AutoSP: fix torch 2.9 fake propagation issues by tohtana · Pull Request #2 · neeldani/DeepSpeed

tohtana · 2026-03-17T05:49:36Z

This PR updates AutoSP to work with PyTorch v2.9 by fixing several fake-tensor and symbolic-shape issues in the graph rewrite and shape-propagation path.

Reuse the existing FakeTensorMode / ShapeEnv during pass_propagate_shapes(). The FX graph may already carry fake tensor metadata from tracing, and PyTorch 2.9 is sensitive to mixing that symbolic state with a newly created fake mode. Reusing the graph-owned mode keeps the fake inputs and graph metadata in the same symbolic shape environment.
Run FakeTensorProp(...).propagate_dont_convert_inputs(...) with fake inputs that were already created in the selected fake mode. This avoids a second conversion step and keeps propagation aligned with the same FakeTensorMode. In practice this fixes the original .item() / aten._local_scalar_dense.default fake propagation failure seen on torch 2.9.
Canonicalize the fake autosp::all_to_all output shape back to the original sequence symbol when the local dimension is FloorDiv(s, P). On torch 2.9, P * (s // P) may be treated as symbolically distinct from s even when they are numerically equal. Restoring the original symbol keeps downstream fake shape reasoning consistent.
Temporarily clear attn_mask only during fake shape propagation for SDPA nodes, and restore it immediately afterward. This works around a separate torch 2.9 failure in the masked fake-CUDA SDPA path while preserving the actual runtime graph. It is acceptable here because this pass only needs output metadata, and SDPA output shapes are determined by Q/K/V shapes rather than mask values.
Preserve topological ordering when inserting the sharded getitem node in shard_tensor_node(). Torch 2.9 bf16 traces can place the symbolic sequence placeholder after the tensor placeholder, which previously allowed getitem to be inserted before its symbolic slice dependencies. Anchoring insertion after the later dependency keeps the rewritten FX graph lint-clean.
Add regression coverage for the reordered-placeholder case. The new unit test rebuilds a graph where the SymInt placeholder follows input_ids and verifies that shard_tensor_node() still produces a valid graph. This gives us a deterministic repro for the ordering bug without depending on the full distributed torch 2.9 bf16 path.

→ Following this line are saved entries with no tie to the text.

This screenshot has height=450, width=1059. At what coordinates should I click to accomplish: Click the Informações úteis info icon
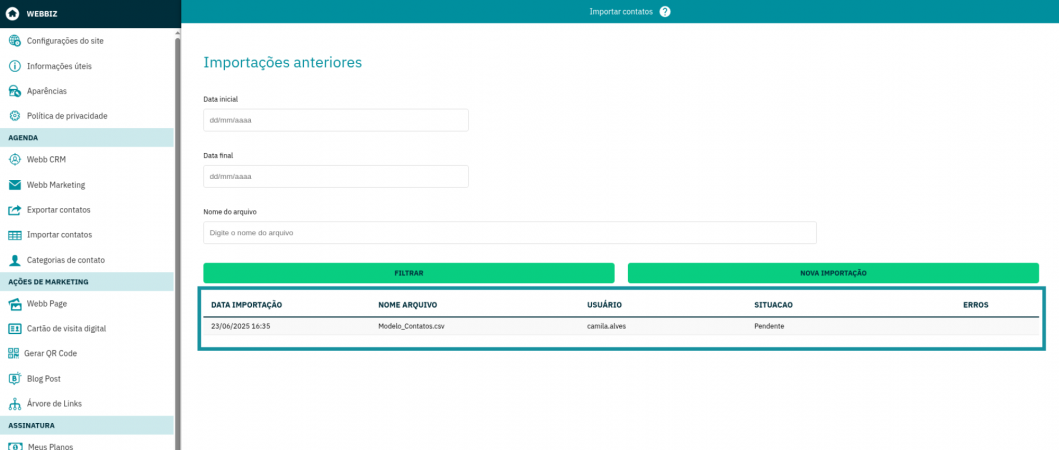point(15,66)
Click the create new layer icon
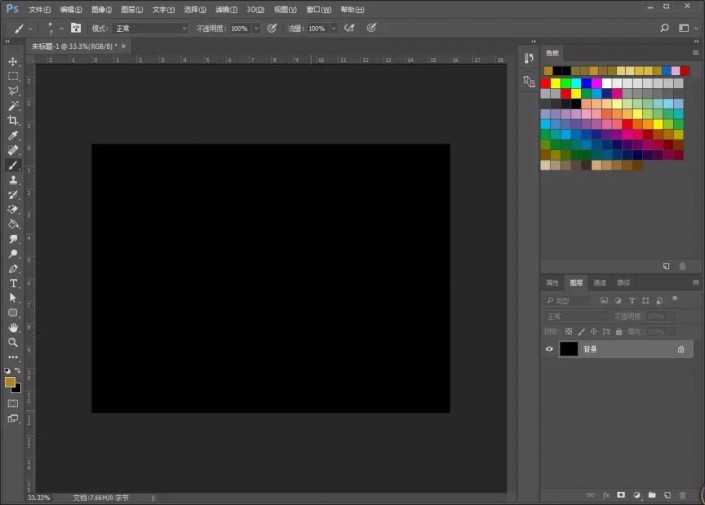 [667, 494]
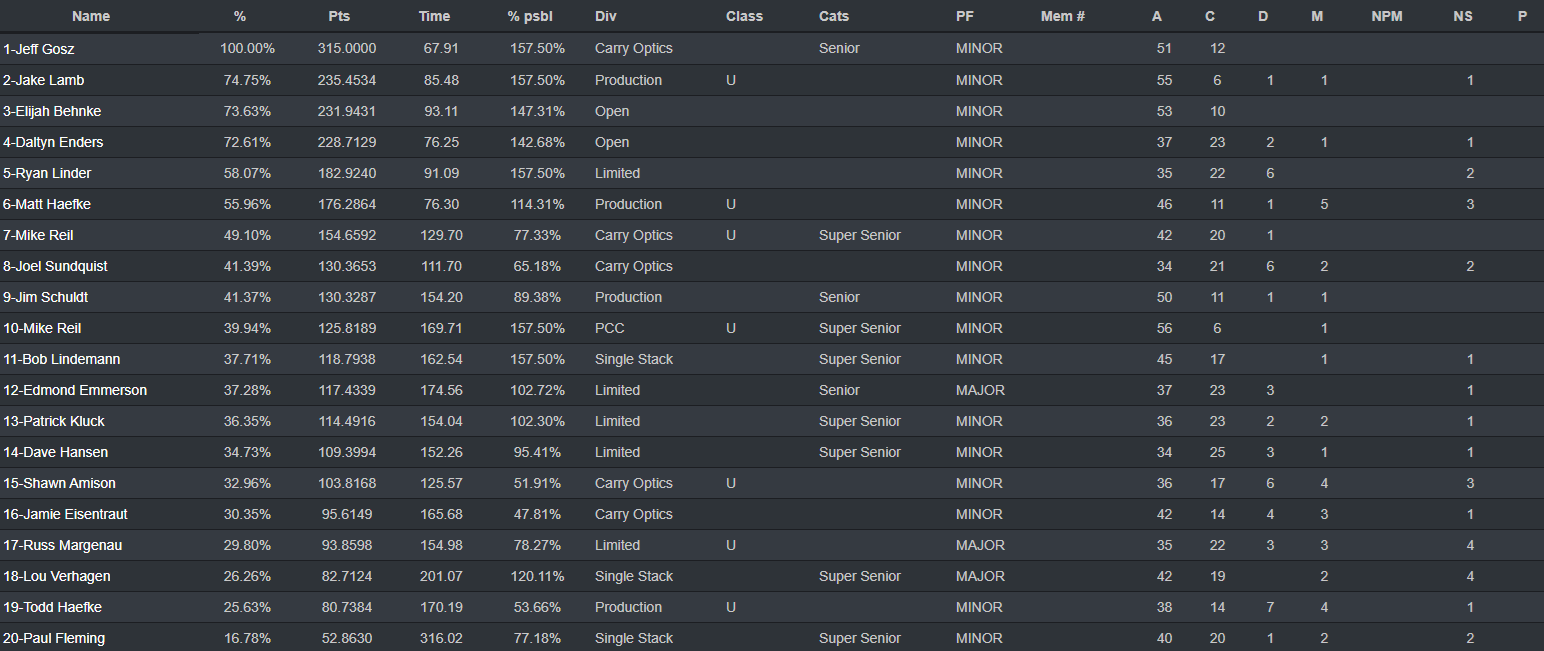The height and width of the screenshot is (651, 1544).
Task: Click 18-Lou Verhagen name
Action: (x=57, y=576)
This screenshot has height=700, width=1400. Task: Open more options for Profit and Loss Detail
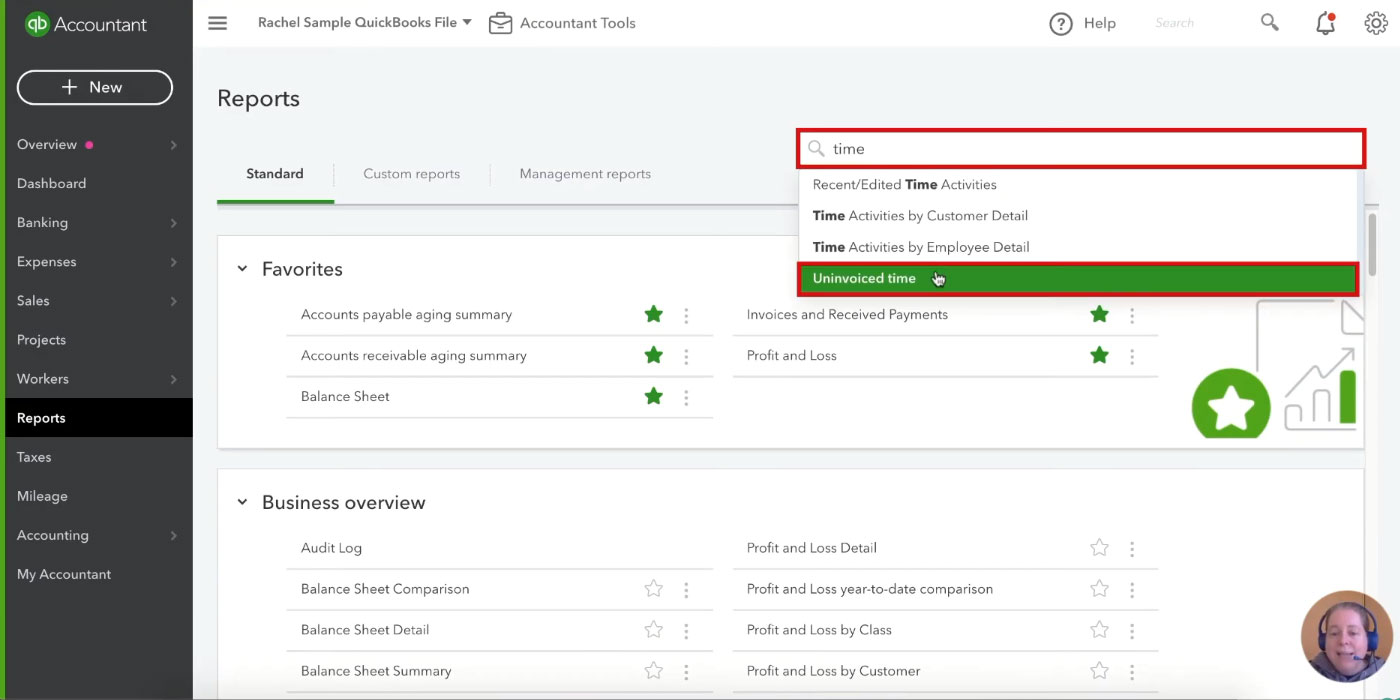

Signed-off-by: Masahiro Tanaka <mtanaka@anyscale.com>

neeldani

Thank you for the fixes Masahiro

neeldani · 2026-03-18T06:39:11Z

deepspeed/compile/passes/sp_compile.py

@@ -184,15 +184,52 @@ def pass_canonicalize(gm: GraphModule, real_inputs):


 def pass_propagate_shapes(gm: torch.fx.GraphModule, real_inputs):


Suggestion:

Should we use detect_fake_mode defined here. It could be cleaner

Something like this:

all_metadata = [node.meta.get("val") or node.meta.get("example_value") for node in gm.graph.nodes] fake_mode = detect_fake_mode(all_metadata) if fake_mode is None: fake_mode = FakeTensorMode(shape_env=ShapeEnv())

detect_fake_mode() didn't work with PyTorch 2.8.0 and PyTorch 2.9.1.
It inspects Dynamo’s tracing-context fake mode and asserted that it did not match the fake mode attached to the graph metadata. In this backend path, we specifically need to reuse the graph-owned fake mode.

neeldani · 2026-03-18T06:45:05Z

deepspeed/compile/passes/sp_compile.py

+    # Torch 2.9 can fail fake propagation through SDPA's masked fake-CUDA path,
+    # even though this pass only needs output metadata. Temporarily clear
+    # attn_mask so shape propagation can proceed, then restore it immediately;
+    # SDPA output shapes are still determined by Q/K/V shapes, not mask values.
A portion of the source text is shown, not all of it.